J Bostock comments on Regularization Causes Modularity Causes Generalization

J Bostock 3 Jan 2022 18:19 UTC
5 points
This is a great analysis of different causes of modularity. One thought I have is that L1/L2 and pruning seem similar to one another on the surface, but very different to dropout, and all of those seem very different to goal-varying.
If penalizing the total strength of connections during training is sufficient to enforce modularity, could it be the case that dropout is actually just penalizing connections? (e.g. as the effect of a non-firing neuron is propagated to fewer downstream neurons)
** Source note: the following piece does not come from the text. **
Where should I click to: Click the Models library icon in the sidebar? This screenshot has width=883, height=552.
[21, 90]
I can’t immediately see a reason why a goal-varying scheme could penalize connections but I wonder if this is in fact just another way of enforcing the same process.
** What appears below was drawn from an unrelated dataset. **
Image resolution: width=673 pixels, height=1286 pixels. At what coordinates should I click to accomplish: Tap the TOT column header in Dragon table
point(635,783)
- dkirmani 3 Jan 2022 19:01 UTC
  1 point
  Parent
  Thanks :)
  
  One thought I have is that L1/L2 and pruning seem similar to one another on the surface, but very different to dropout, and all of those seem very different to goal-varying.
  
  Agreed. Didn’t really get into pruning much because some papers only do weight pruning after training, which isn’t really the same thing as pruning during training, and I don’t want to conflate the two.
  
  Could it be the case that dropout is actually just penalizing connections? (e.g. as the effect of a non-firing neuron is propagated to fewer downstream neurons)
  
  Could very well be, I called this post ‘exploratory’ for a reason. However, you could make the case that dropout has the opposite effect based on the same reasoning. If upstream dropout penalizes downstream performance, why don’t downstream neurons form more connections to upstream neurons in order to hedge against dropout of a particular critical neuron?
  
  I can’t immediately see a reason why a goal-varying scheme could penalize connections but I wonder if this is in fact just another way of enforcing the same process.
  
  Oh damn, I meant to write more about goal-varying but forgot to. I should post something about that later. For now, though, here are my rough thoughts on the matter:
  
  I don’t think goal-varying directly imposes connection costs. Goal-varying selects for adaptability (aka generalization ability) because it constantly makes the model adapt to related goals. Since modularity causes generalization, selecting for generalization selects for modularity.